Что сделать
**A.** Почему, согласно тексту «Испытание», время в полете тянется так медленно? Ответьте в одном–трех предложениях.
**B.** Перепечатайте из текста «Испытание» всё, начиная со слов «Но дело не только» и до слов «скользила тень самолета.».
**C.** Согласуются ли с текстом «Испытание» следующие утверждения? Для каждого ответьте «да» или «нет» и приведите решающие слова текста в точной цитате. (i) Штурман Шелыганов сидит в передней кабине самолета. (ii) Шелыганов сообщает по телефону, что лагерь будет через 55 минут. (iii) В лагере видна вышка с красным флагом на мачте.

Исходный текст

>>>>>

Испытание
Испытание
На этом я оборвал свой дневник. Работа захватила меня, было не до записей. Но и так все помню и никогда не забуду. Первый рейс…
В задней кабине моего самолета сидит штурман Шелыганов. Десятки и сотни раз он доказывал мне свое штурманское искусство. Шелыганов умеет видеть через густую пелену облаков. Самые темные ночи не притупляют его зрения. В любых условиях, в любое время Шелыганов знает, над какой точкой земной поверхности находится его самолет. Расчеты Шелыганова идеально точны.
Мы летим уже тридцать минут. Берег Чукотского моря остался далеко позади.
— Через 55 минут будет лагерь, держать тот же курс! — передает в телефон Шелыганов.
Засекаю время. Кажется, что стрелка часов стоит на месте, проверяю секундомер — работает. Почему же так медленно идет время? Догадываюсь: однообразная картина. Под нами бесконечный океан слепящего снега, громадные глыбы льда.
Но дело не только в этом. Ведь мы летим в лагерь! Хочется чтобы секунды мчались скорее. Ведь мы так рвались сюда, пробиваясь сквозь пургу, перелетая горные хребты, над которыми еще никогда до нас не скользила тень самолета.
— Через 10 минут! — коротко говорит в телефон Шелыганов. Через 10 минут будет лагерь, к которому мы стремимся вот уже скоро полтора месяца. Не терпится… Высовываю голову из кабины навстречу холодному ветру. Еще ничего не видно, кроме нагроможденных льдов. Но через минуту впереди появляется черная точка, она растет, расширяется. Еще минута — ясно вижу дым, еще минута — выступают деревянный барак, вышка с красным флагом на мачте, буграми раскинулись палатки. Из палаток бегут люди, карабкаются, взбираются на торосы, машут руками, шапками.

<<<<<

Исходные данные

>>>>>

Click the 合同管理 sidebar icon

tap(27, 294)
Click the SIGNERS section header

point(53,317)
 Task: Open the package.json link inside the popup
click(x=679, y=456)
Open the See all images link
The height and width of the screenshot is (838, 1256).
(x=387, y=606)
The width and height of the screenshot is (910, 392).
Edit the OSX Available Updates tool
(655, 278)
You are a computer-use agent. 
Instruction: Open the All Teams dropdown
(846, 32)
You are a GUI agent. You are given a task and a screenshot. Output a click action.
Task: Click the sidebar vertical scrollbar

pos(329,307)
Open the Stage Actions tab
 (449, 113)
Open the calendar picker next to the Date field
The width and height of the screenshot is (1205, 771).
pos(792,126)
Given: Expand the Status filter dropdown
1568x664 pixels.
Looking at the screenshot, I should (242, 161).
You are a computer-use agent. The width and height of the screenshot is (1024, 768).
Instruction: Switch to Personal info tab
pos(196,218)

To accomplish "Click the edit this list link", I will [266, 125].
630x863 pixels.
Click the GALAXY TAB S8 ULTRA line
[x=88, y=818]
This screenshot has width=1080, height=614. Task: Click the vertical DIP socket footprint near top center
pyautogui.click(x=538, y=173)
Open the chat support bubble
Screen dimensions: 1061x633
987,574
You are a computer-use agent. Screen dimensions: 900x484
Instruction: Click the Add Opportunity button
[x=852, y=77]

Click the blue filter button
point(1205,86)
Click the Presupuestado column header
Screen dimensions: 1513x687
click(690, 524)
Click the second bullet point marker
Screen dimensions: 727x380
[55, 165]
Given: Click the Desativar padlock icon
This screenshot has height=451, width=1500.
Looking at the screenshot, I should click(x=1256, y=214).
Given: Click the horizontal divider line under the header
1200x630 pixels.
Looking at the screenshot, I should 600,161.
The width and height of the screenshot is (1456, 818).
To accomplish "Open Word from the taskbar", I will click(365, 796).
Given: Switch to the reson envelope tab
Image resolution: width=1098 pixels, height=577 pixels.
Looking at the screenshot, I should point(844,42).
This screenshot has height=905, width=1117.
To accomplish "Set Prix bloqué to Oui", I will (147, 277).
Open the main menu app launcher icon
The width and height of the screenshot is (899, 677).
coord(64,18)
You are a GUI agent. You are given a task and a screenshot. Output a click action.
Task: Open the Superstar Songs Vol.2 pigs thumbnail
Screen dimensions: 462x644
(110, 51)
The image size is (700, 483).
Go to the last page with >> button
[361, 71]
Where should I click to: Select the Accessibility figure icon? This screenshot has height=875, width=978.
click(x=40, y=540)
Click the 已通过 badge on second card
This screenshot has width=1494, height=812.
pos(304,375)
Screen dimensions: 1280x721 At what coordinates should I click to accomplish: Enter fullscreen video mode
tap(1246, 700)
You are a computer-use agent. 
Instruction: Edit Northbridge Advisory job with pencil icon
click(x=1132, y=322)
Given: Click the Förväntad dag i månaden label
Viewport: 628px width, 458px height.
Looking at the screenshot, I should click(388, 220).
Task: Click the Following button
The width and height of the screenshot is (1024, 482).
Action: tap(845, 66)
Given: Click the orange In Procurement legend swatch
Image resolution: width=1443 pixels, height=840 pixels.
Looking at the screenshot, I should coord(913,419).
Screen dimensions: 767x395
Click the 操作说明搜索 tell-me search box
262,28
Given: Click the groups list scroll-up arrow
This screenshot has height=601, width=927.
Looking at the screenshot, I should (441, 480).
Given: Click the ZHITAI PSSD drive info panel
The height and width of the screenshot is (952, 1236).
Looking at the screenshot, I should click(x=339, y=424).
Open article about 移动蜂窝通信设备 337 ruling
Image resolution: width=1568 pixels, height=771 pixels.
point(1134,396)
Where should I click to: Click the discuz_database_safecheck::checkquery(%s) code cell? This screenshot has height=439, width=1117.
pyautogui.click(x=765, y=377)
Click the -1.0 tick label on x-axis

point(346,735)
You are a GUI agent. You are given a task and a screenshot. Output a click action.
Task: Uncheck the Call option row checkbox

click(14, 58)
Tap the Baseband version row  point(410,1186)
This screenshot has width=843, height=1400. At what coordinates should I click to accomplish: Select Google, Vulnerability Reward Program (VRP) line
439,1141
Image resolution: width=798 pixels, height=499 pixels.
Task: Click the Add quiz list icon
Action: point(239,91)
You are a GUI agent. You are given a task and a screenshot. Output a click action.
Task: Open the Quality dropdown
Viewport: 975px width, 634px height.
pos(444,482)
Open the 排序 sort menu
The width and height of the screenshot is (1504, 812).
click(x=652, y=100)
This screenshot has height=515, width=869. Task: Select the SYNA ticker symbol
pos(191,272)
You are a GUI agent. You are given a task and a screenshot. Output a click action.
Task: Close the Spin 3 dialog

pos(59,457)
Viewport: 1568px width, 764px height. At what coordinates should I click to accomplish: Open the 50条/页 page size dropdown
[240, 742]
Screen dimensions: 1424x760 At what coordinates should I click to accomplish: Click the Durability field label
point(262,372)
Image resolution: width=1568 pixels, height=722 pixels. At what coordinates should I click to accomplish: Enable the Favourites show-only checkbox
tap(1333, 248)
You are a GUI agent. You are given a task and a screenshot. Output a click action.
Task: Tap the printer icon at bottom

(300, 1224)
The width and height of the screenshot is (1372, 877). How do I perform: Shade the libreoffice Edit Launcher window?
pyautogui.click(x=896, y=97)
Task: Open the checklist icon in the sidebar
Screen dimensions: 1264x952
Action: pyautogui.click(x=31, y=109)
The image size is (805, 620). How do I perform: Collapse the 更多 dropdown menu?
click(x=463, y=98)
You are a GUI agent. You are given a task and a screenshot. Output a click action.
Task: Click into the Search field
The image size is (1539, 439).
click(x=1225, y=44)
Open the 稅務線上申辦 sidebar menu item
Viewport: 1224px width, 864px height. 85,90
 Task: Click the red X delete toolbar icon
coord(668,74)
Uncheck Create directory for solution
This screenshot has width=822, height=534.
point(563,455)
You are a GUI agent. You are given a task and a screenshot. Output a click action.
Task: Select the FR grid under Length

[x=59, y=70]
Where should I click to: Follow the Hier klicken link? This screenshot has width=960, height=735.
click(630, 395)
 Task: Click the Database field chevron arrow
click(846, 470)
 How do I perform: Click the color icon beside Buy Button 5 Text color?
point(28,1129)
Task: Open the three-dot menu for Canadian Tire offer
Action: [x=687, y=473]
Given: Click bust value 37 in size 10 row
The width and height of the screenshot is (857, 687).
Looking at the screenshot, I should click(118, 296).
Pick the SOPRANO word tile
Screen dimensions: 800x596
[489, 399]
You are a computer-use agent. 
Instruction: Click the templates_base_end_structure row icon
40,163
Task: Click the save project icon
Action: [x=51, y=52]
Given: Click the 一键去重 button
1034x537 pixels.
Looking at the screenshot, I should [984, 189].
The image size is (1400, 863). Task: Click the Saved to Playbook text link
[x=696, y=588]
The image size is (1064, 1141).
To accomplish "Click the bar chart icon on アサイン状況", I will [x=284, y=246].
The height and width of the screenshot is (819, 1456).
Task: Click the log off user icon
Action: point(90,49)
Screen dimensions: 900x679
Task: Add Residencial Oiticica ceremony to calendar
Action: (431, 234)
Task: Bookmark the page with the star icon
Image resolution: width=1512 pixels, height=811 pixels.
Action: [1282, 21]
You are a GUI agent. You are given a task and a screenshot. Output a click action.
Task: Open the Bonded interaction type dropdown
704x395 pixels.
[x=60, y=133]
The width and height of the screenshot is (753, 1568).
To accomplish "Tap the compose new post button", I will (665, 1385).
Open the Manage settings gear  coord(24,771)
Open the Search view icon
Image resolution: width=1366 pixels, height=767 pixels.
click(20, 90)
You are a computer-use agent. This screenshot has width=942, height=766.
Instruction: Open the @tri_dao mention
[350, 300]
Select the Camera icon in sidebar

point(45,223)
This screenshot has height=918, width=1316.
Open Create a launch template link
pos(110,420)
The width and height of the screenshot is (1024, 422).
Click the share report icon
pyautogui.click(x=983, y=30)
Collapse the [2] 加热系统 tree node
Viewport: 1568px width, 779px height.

<<<<<

Готовые ответы
**A.** Время тянется из-за однообразной картины: внизу бесконечный океан слепящего снега и громадные глыбы льда. Кроме того, самолет летит в лагерь, и хочется, чтобы секунды мчались скорее, ведь экипаж так рвался туда сквозь пургу и через горные хребты.

**B.**
Но дело не только в этом. Ведь мы летим в лагерь! Хочется чтобы секунды мчались скорее. Ведь мы так рвались сюда, пробиваясь сквозь пургу, перелетая горные хребты, над которыми еще никогда до нас не скользила тень самолета.

**C.**
(i) Нет: «В задней кабине моего самолета сидит штурман Шелыганов».
(ii) Да: «Через 55 минут будет лагерь, держать тот же курс!»
(iii) Да: «вышка с красным флагом на мачте».